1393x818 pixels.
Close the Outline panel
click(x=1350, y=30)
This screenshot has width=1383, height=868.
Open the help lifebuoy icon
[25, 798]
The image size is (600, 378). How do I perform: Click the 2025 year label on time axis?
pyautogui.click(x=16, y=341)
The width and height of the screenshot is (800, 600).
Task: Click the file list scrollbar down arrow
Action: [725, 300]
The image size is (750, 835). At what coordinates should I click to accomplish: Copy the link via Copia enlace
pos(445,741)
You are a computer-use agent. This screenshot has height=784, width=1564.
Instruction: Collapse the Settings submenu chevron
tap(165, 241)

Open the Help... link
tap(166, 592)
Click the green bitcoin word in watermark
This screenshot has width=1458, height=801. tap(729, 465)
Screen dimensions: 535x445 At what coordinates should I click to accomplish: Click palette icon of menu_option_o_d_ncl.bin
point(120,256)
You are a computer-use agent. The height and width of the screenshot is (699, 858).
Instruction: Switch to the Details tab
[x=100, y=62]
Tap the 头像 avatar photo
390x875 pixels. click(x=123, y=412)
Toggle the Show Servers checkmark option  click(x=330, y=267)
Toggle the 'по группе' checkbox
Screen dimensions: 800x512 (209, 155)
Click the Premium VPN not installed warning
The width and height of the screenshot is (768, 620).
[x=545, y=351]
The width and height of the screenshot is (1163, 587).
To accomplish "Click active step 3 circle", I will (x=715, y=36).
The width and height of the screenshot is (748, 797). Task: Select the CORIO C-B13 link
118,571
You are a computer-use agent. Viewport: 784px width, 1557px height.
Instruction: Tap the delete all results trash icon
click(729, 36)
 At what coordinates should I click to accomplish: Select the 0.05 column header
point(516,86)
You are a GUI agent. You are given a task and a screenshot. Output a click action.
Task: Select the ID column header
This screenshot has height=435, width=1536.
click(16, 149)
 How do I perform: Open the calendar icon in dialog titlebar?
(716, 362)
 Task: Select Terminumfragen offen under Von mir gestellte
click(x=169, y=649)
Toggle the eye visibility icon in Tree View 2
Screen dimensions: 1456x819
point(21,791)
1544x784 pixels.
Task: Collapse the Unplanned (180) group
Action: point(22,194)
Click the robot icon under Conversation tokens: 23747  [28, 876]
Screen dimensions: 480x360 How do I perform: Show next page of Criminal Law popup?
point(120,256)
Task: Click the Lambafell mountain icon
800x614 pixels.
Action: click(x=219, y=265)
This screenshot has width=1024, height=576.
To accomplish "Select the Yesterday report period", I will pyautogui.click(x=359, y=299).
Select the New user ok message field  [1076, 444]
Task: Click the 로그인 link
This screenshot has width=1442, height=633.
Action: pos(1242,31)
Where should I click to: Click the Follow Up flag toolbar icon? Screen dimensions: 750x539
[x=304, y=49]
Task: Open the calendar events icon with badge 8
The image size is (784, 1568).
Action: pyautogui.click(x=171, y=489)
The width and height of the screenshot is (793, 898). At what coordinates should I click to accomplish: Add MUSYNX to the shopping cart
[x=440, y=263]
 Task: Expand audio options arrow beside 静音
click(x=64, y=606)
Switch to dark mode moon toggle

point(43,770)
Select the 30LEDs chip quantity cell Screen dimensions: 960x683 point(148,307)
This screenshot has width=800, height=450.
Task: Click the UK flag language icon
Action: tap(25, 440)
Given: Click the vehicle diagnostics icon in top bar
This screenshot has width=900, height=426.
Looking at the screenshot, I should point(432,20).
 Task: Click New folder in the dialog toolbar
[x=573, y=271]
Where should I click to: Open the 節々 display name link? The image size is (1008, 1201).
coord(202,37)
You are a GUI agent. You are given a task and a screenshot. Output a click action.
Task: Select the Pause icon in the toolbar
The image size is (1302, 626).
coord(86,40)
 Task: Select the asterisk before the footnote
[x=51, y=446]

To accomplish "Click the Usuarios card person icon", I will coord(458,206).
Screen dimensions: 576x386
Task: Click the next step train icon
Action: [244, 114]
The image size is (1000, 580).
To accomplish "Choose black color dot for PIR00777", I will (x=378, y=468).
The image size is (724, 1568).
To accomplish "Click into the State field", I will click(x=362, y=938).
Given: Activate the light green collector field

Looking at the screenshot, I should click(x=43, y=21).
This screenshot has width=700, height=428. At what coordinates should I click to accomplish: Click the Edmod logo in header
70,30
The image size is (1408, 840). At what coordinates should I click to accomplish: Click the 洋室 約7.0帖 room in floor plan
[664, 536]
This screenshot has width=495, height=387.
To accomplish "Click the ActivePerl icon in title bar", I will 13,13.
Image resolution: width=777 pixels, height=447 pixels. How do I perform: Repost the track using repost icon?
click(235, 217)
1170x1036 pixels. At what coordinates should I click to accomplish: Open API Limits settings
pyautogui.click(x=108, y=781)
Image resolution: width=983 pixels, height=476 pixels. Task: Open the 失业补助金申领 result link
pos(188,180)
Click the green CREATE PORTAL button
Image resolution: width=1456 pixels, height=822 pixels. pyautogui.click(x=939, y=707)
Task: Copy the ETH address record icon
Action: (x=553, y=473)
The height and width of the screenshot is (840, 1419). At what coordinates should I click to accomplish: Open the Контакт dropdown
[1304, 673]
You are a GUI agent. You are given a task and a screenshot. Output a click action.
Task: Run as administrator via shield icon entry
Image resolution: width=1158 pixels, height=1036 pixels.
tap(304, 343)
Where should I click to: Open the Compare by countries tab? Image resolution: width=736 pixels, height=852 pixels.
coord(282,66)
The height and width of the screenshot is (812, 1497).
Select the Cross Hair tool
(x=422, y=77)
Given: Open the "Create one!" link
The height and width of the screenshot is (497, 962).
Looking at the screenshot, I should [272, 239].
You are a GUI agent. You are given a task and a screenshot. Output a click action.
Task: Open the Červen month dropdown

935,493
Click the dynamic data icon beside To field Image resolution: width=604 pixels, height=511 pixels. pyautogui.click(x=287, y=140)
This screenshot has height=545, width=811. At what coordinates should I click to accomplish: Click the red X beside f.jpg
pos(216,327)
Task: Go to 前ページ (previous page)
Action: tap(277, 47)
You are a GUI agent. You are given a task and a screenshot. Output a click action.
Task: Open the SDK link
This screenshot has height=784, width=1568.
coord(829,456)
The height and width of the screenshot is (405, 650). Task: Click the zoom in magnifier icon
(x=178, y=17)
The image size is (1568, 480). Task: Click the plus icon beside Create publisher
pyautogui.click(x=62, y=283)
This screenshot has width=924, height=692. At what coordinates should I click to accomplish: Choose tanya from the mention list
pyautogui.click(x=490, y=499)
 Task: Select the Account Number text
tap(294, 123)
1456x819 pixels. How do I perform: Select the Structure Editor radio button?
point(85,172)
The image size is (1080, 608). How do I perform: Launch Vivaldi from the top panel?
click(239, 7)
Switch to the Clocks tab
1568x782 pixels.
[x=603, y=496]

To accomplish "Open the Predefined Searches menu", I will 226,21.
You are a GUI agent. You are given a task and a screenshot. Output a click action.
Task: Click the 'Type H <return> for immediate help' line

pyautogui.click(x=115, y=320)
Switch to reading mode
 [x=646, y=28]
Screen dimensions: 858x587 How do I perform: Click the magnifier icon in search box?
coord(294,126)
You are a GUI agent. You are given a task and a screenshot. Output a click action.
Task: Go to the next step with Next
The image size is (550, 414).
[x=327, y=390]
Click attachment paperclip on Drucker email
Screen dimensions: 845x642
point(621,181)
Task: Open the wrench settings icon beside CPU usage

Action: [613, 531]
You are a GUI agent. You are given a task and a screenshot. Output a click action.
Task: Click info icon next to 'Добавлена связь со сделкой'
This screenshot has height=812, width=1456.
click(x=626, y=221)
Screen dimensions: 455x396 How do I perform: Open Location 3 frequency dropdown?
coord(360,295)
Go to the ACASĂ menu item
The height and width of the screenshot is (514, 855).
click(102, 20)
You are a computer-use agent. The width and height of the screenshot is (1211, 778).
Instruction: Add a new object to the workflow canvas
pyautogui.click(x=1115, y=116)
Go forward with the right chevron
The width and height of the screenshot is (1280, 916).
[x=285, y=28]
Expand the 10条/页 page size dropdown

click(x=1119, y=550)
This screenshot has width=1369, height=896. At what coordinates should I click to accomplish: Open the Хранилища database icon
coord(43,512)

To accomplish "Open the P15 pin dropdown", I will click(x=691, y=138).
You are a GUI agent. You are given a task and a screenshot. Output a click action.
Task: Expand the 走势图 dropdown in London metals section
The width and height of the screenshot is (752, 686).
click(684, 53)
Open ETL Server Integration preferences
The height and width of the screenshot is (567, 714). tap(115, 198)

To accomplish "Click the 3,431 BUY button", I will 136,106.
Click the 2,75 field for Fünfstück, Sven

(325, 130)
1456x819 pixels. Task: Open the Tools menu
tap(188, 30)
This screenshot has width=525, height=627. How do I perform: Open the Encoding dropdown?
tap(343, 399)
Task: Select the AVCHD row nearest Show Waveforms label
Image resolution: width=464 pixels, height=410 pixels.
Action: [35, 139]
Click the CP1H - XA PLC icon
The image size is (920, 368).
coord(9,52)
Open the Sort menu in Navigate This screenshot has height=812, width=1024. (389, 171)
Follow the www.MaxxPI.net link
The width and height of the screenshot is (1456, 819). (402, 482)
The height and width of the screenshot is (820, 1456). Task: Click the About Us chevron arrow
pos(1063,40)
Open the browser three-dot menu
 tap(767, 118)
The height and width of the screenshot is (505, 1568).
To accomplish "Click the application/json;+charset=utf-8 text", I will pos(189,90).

###

Please lay out the entries from the line with "This screenshot has width=1383, height=868." to the line with "tap(166, 592)", both included, as a Markdown table with the columns Row and Entry, numbering each line and leaving out blank lines.

| Row | Entry |
|---|---|
| 1 | This screenshot has width=1383, height=868. |
| 2 | Open the help lifebuoy icon |
| 3 | [25, 798] |
| 4 | The image size is (600, 378). How do I perform: Click the 2025 year label on time axis? |
| 5 | pyautogui.click(x=16, y=341) |
| 6 | The width and height of the screenshot is (800, 600). |
| 7 | Task: Click the file list scrollbar down arrow |
| 8 | Action: [725, 300] |
| 9 | The image size is (750, 835). At what coordinates should I click to accomplish: Copy the link via Copia enlace |
| 10 | pos(445,741) |
| 11 | You are a computer-use agent. This screenshot has height=784, width=1564. |
| 12 | Instruction: Collapse the Settings submenu chevron |
| 13 | tap(165, 241) |
| 14 | Open the Help... link |
| 15 | tap(166, 592) |